Capturing the Cascades

Capturing the Cascades

The Cascade Range, which extends from southern British Columbia through Washington and Oregon to Northern California is a wild srting of jagged peaks, glaciated volcanos and beautiful forested valleys. While the Cascades have something to offer everyone, from breathtaking roadside vistas, day hikes and multi day backpacks to mountain bike rides, they are truly an alpine climber’s dream, offering a lifetime supply of remote peaks, technical summits and the largest glaciers in the lower 48.

Born in Arizona, but raised in the Seattle area, Sherpa ambassador Garrett Meyers sat down with us to talk about his experience developing skills (and learning from mistakes) as a climber and mountaineer and to share some of the images of the Cascades he’s taken along the way.

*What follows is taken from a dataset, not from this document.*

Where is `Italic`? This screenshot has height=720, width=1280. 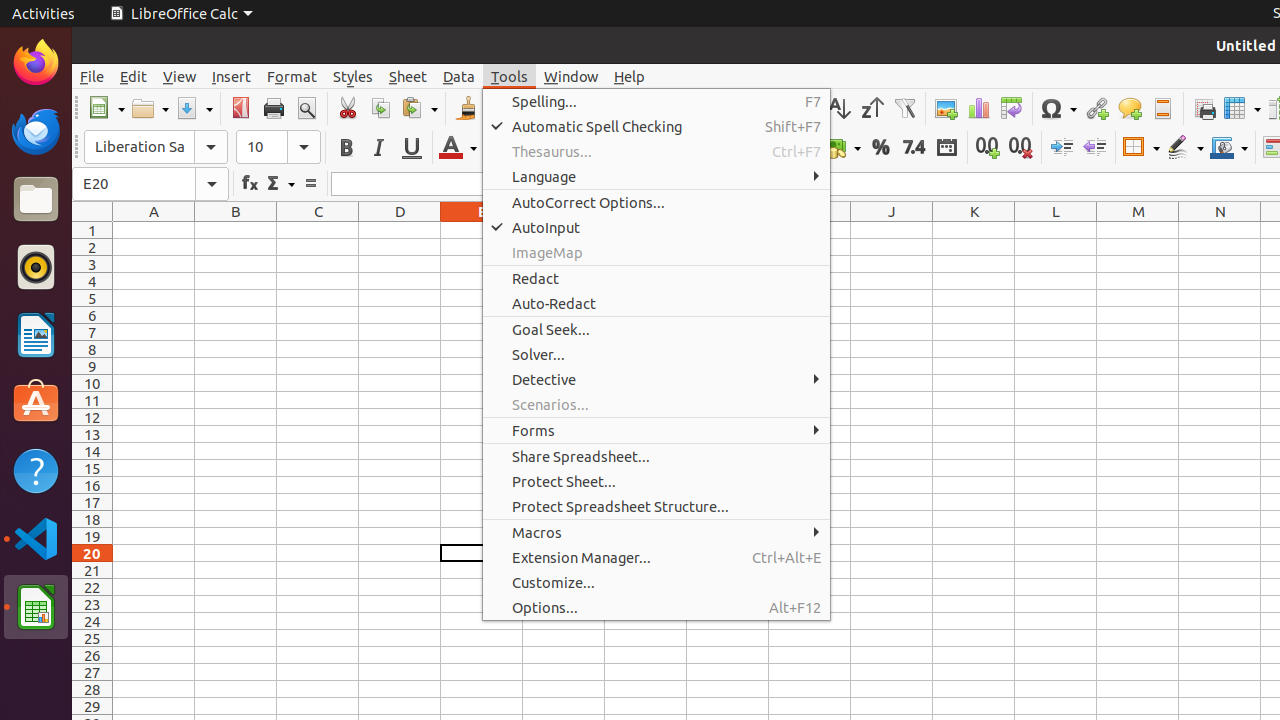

When did you first discover a love for the mountains, mountaineering and climbing?

The mountains have been in my blood since before I can remember. I grew up rock climbing and hiking with my family. But It wasn’t until age 18 or 19 that I realized how much mountain life was a part of me, I joined the local climbing gym and it just took off from there.

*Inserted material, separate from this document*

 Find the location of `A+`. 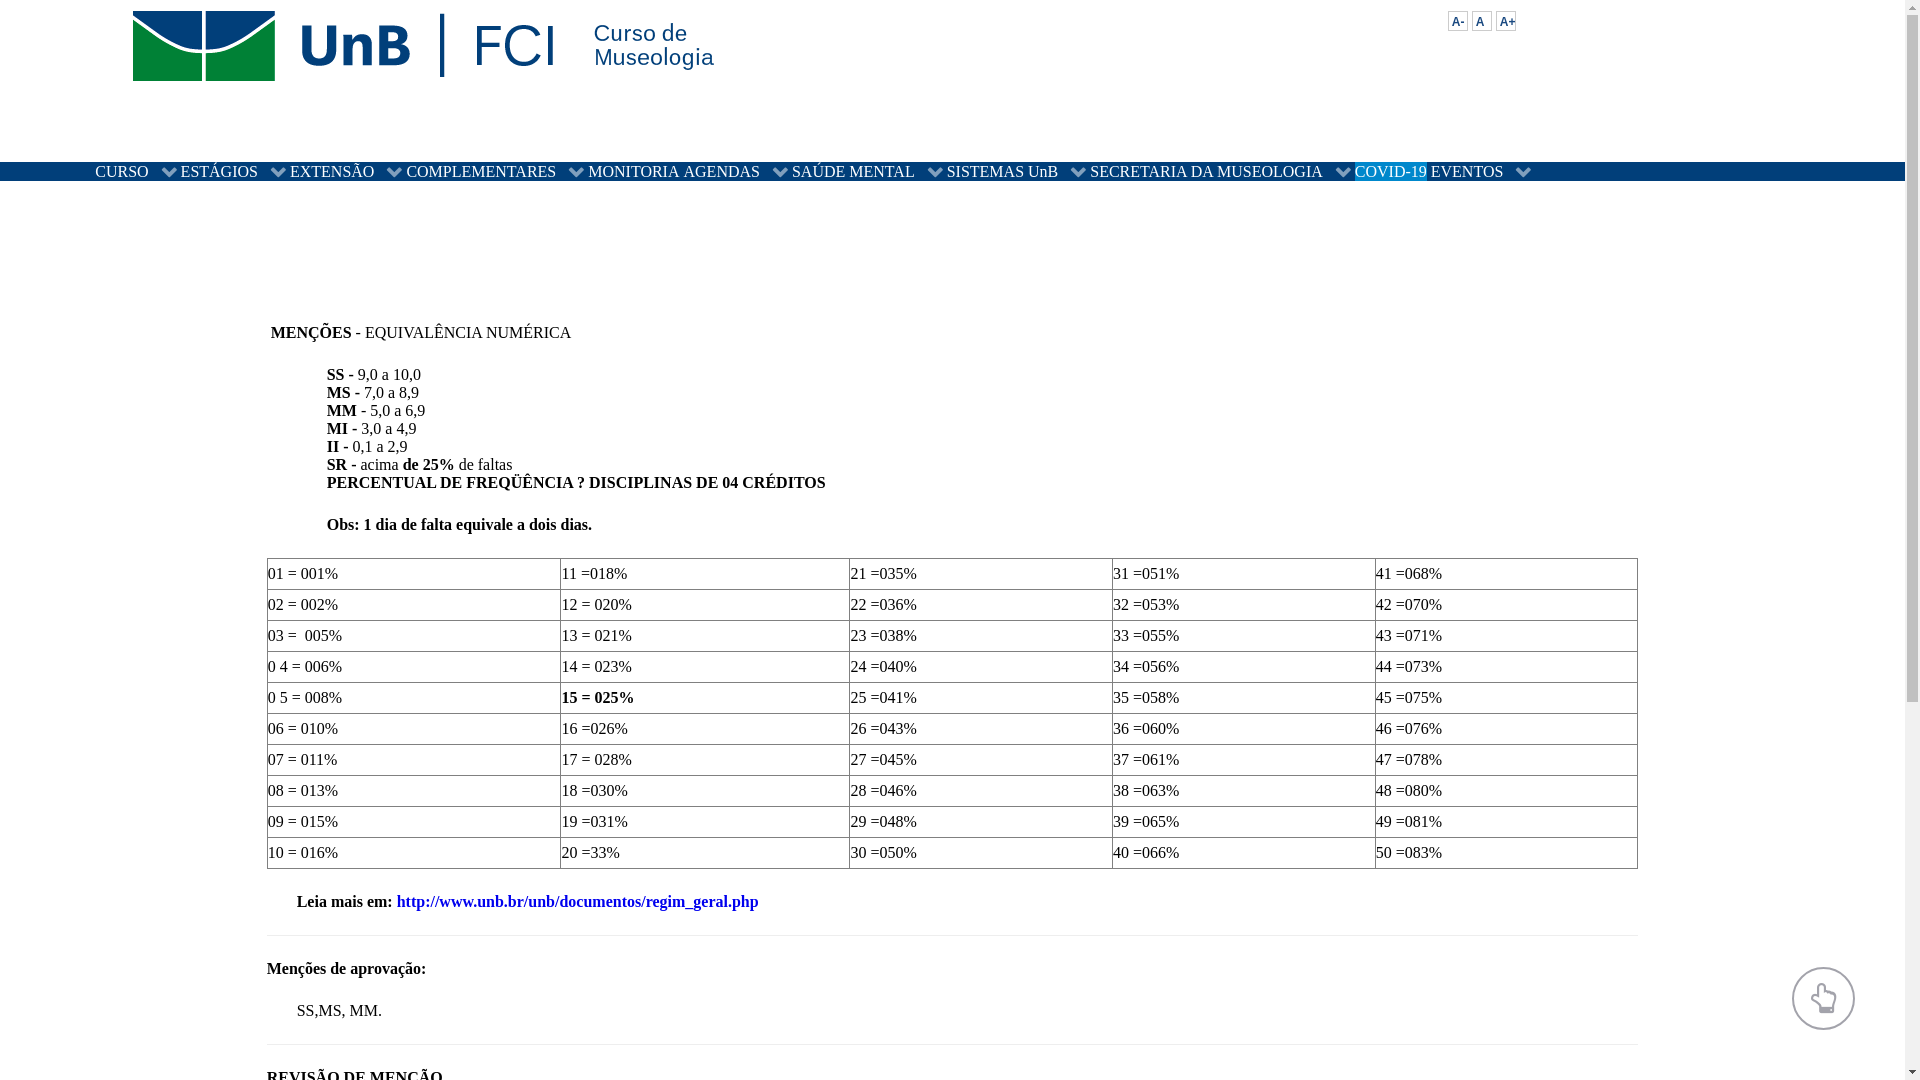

My new found friend groups grew into the foundation for most of my current adventures. There’s always something in the works, something to push us further. We all learn together and keep the stoke high.

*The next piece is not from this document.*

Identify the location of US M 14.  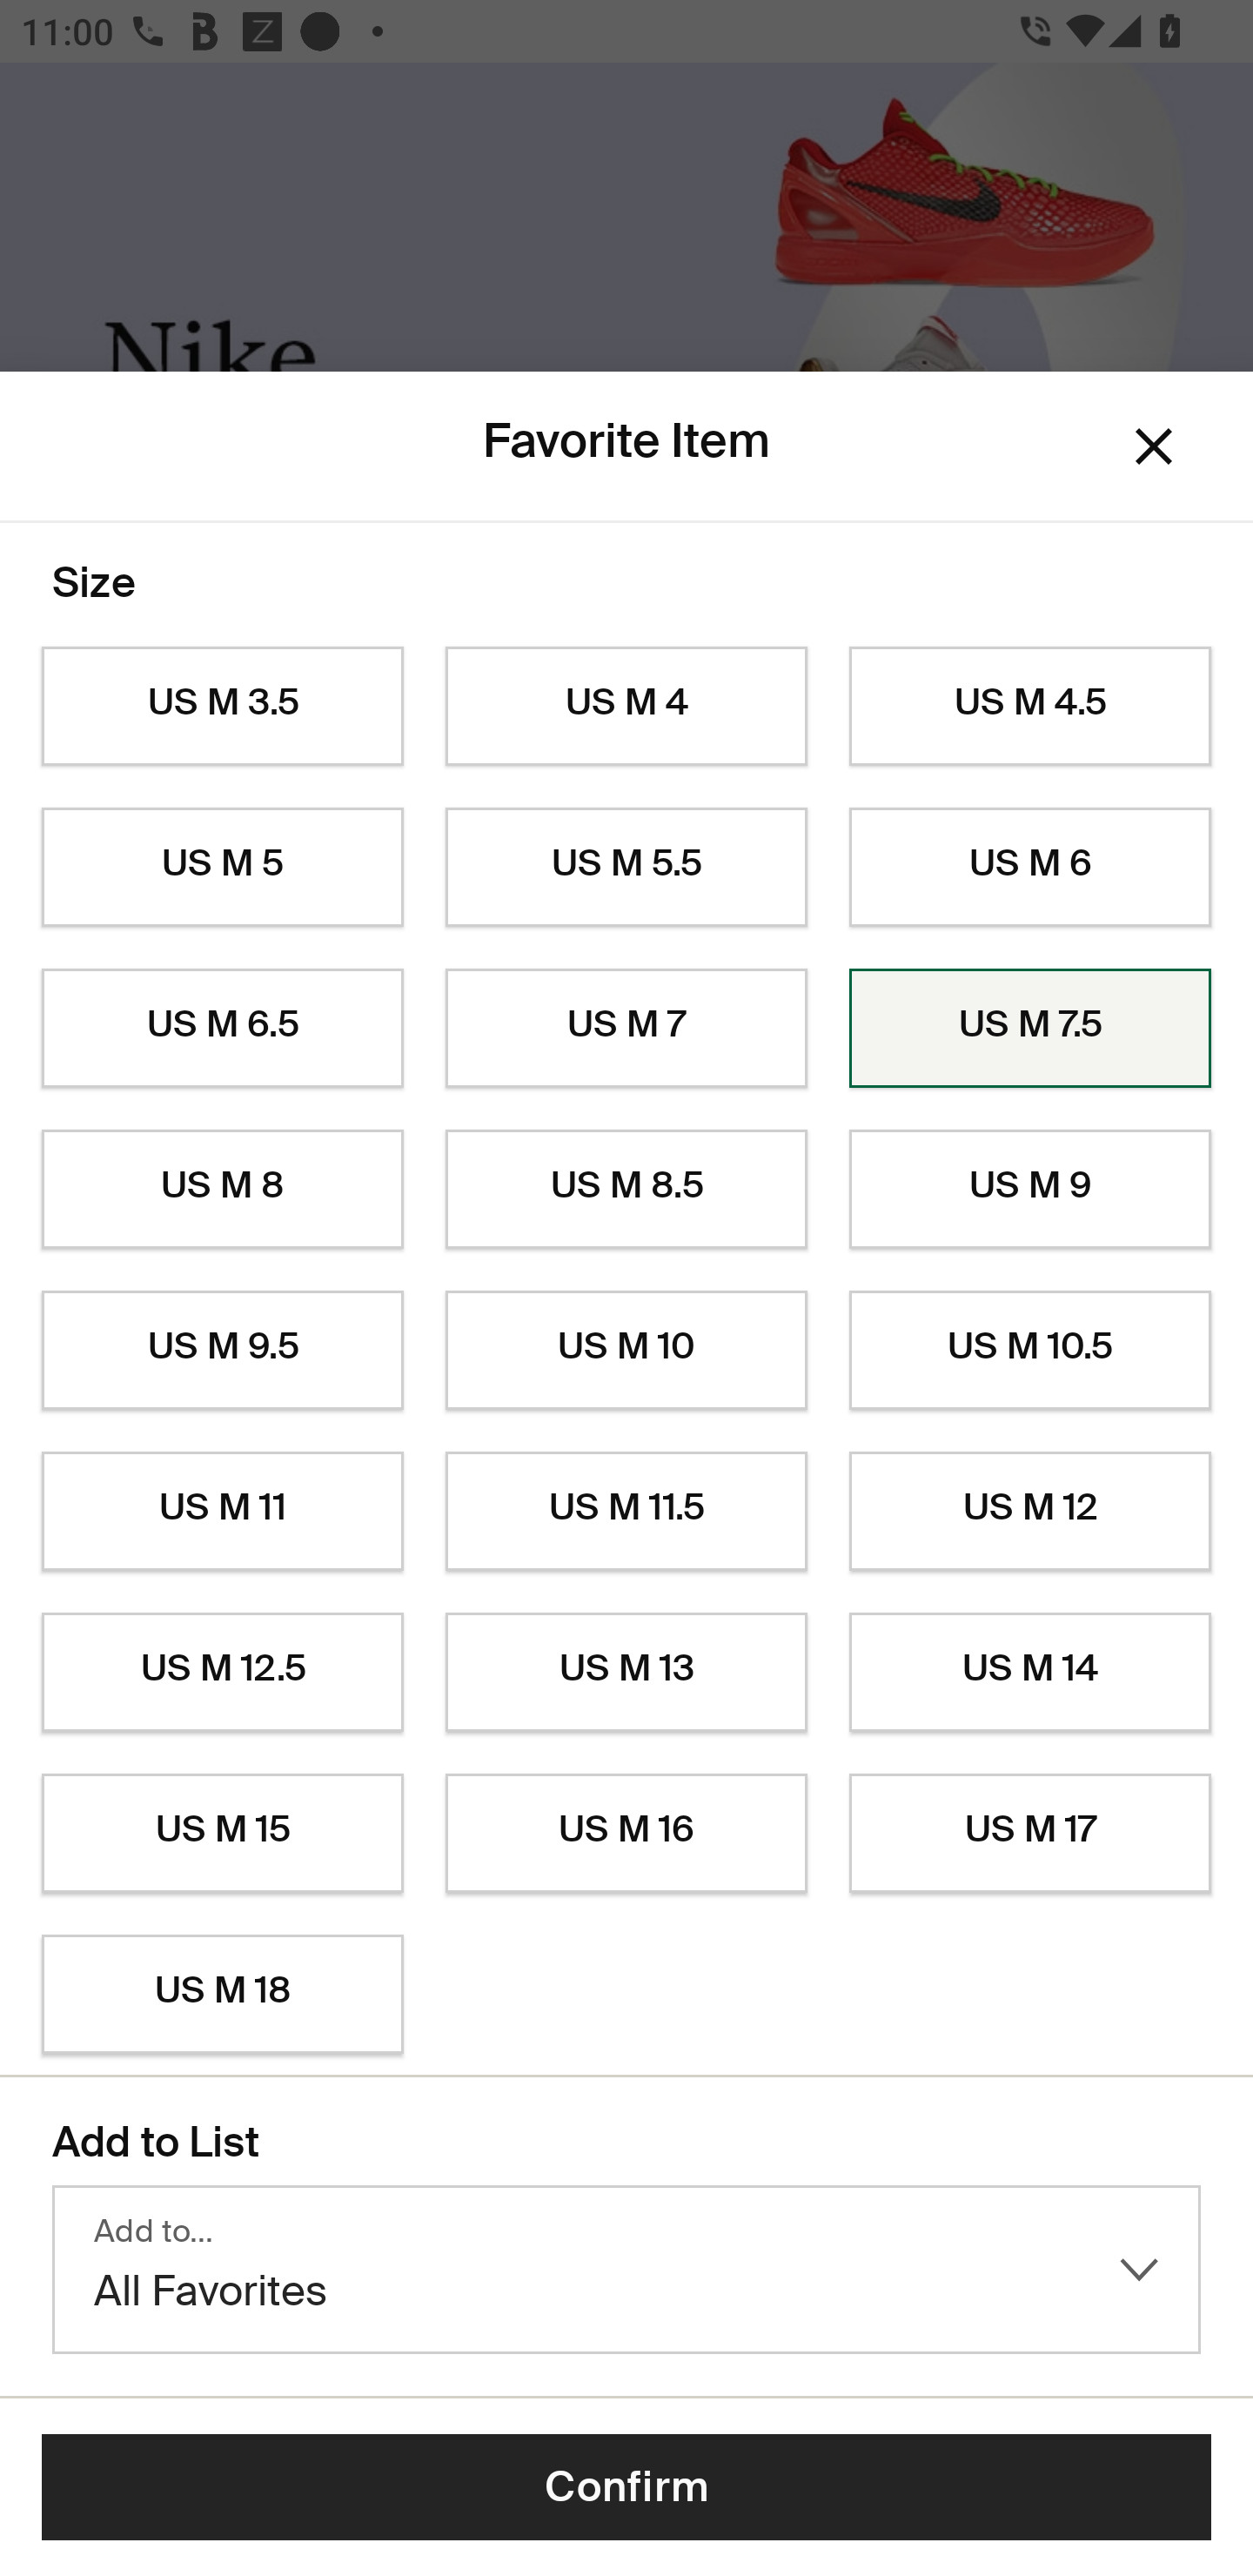
(1030, 1673).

This was the team on our Glacier Peak outing. I highly recommend climbing this remote mountain, it’s not as easy as Hood or Adams but it’s worth it’s weight in gold.

Which came first, outdoor adventure or photography?

Filmmaking and photography definitely came first. I started with stop motion animation when I was about seven and branched out into documentaries and photography when I was thirteen. The rest is history.

What is your most memorable mountain experience?

My most memorable mountain experience is without a doubt my first alpine climb, the West Ridge of Prusik Peak in the Enchantments. The experiences and lessons learned on that climb will be something I never forget, no matter how hard I try.

I don’t even know where to start, there are so many things that went wrong. We were supposed to wake up early and start up the trail around 7am but we woke up an hour late and left base camp around 9:30am. Five hours later we were at the bottom of the first pitch looking up. The last team on the route had just rappelled from the climb and was already heading down.

Mark Stewart crossing the traverse on Prusik Peak, it was only moments after this that the sun set and the temperature plummeted.

The weather was perfect when we got there. This was the cause for my first big mistake, not thinking it through, I decide to start the climb without a jacket on. At the base of the climb I also realized that I forgot my headlamp, but more on that later.

About five hours later we were nearing the top, the winds had started picking up drastically and the temperature had dropped about ten degrees or more. I was really starting to regret not bringing a jacket with me. By the time we reached the last pitch of the climb, I was shivering. The sun had set a little bit ago and the temperature had plummeted.

I ran up the last lead as quick as I could so we could bail. My partner Mark was supposed to summit with me, but after fighting a massive rope drag situation at the top, we didn’t have enough time, we were already well over our limit.

I set up the rope and rappel down to the next anchor with Mark. We were fighting the wind as we worked with the rope and prayed that it didn’t get stuck during our descent. As I was setting up the third anchor, I was really wishing I had my headlamp. If it weren’t for Mark being more prepared than myself, I’m not really sure how the trip would have ended up.

We finally made it down and were practically kissing the ground. It was close to 11pm and all the slushy snow at the bottom had turned back into ice, we were on a pretty steep incline, so I kicked steps with my climbing shoes all the way back to our backpacks. After a few well deserved minutes to collect ourselves, we threw on the packs and went straight for base camp, we got back around 1am, everyone was asleep. I threw a package of freeze dried spaghetti on the stove and passed out in my hammock until sunrise.

Mt. Hood in all its glory. This was my first summit of the legendary mountain. We picked the perfect day, no long lines and a gorgeous view for miles and miles.

What inspires you?

I have many different forms of inspiration, but one of my biggest is definitely planet Earth. As cliche as it sounds, I’m inspired by true wilderness, incredible natural monuments and behemoth mountain ranges!

Mark Stewart celebrates after crossing an exposed corner on Sherpa Peak. We have some big plans for this mountain and we’ll be back for it.

What is your advice for those who’d like to start getting into mountaineering or alpine climbing?

My advice for anyone wanting to get into alpine climbing or mountaineering would be this:

Purchase the book that we call the bible of mountaineering, “Freedom of the Hills” by the Mountaineers.

Ask lots of questions from those with experience and always accept the fact that you don’t know everything and you never will, we’re always learning!

Then last but not least get out there and find some good friends to adventure with!